OSMCoastline extracts the coastline data from an OSM planet file and assembles all the pieces into polygons for use in map renderers etc.

http://wiki.openstreetmap.org/wiki/OSMCoastline

https://github.com/osmcode/osmcoastline

http://github.com/osmcode/libosmium
http://osmcode.org/libosmium

http://www.zlib.net/
Debian/Ubuntu: zlib1g-dev

http://gdal.org/
Debian/Ubuntu: libgdal1-dev
(Must be built with Spatialite and GEOS support which is true for
Debian/Ubuntu packages. You need GDAL 1.7.0 or greater, consider using
https://wiki.ubuntu.com/UbuntuGIS when using Ubuntu to get newer
versions of GIS libraries.)

http://trac.osgeo.org/geos/
Debian/Ubuntu: libgeos-dev

http://www.gaia-gis.it/gaia-sins/
Debian/Ubuntu: sqlite3

http://johnmacfarlane.net/pandoc/
Debian/Ubuntu: pandoc
(If pandoc is found by CMake, the manpages will automatically be built.)

You'll need the prerequisites including libosmium installed.

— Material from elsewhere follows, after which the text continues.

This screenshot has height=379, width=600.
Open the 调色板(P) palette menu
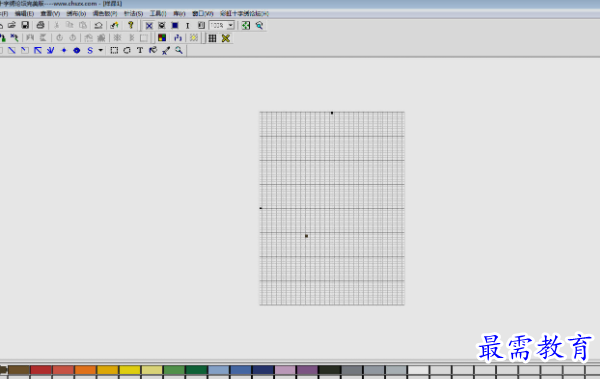coord(105,13)
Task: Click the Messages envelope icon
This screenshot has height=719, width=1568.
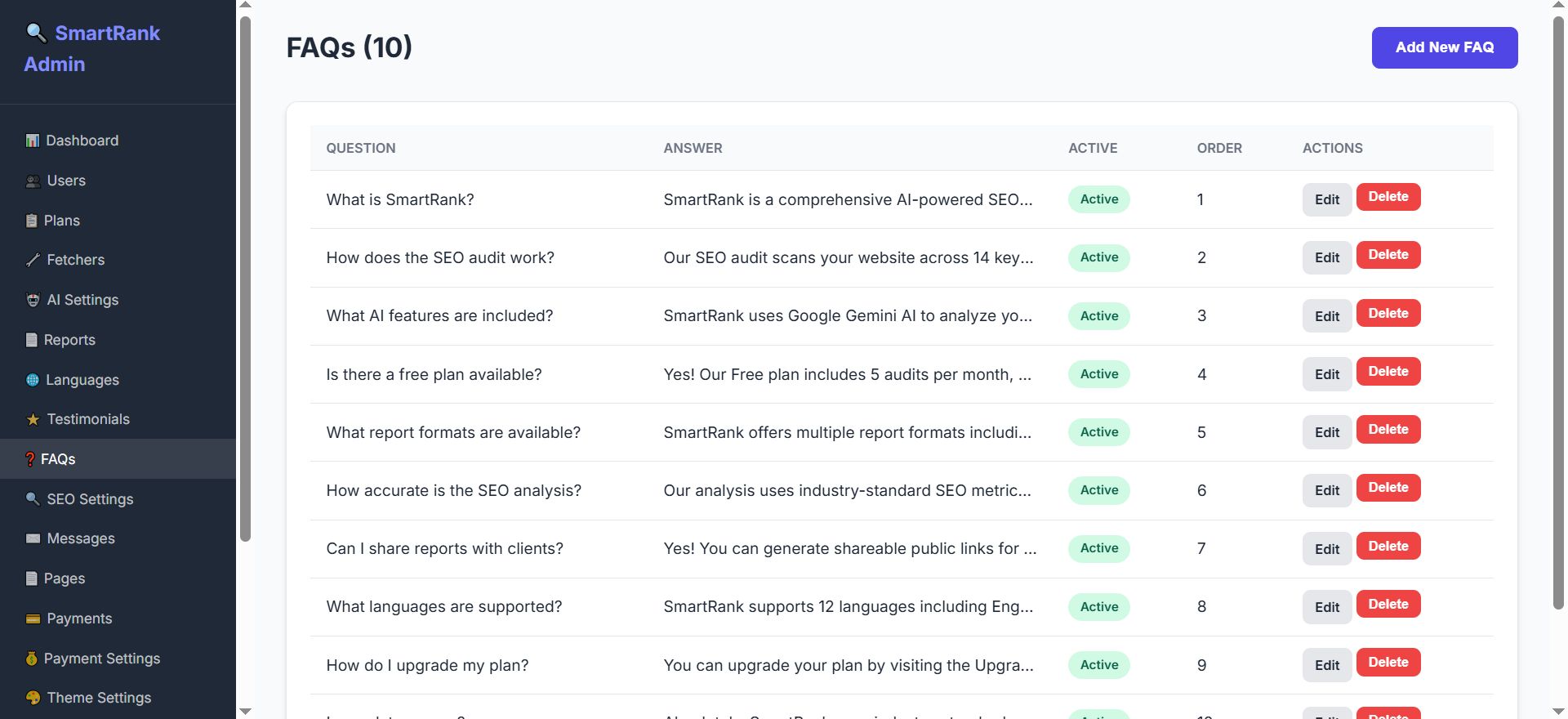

OSMCoastline uses CMake for building:

mkdir build
cd build
cmake ..
make

Call make doc to build the Doxygen API documentation which will be available in the doc/html directory.

Run the script runtest.sh from the directory you built the program in. It will read the supplied testdata.osm and create output in the testdata.db spatialite database.

It is normal for this program to create errors and warnings, because it is testing a rather broken input file. You will get messages such as "Closing ring between node -84 and node -74" and "Warning 1: Self-intersection at or near point 7.48488 53.8169". At the end it should print:

There were 35 warnings.
There were 1 errors.

You can use the supplied coastline_sqlite.qgs QGIS project file to open the output with QGIS.

Call runtest.sh -v to run the tests under Valgrind.

Note that you might want to run osmcoastline_filter first, see below under Filtering.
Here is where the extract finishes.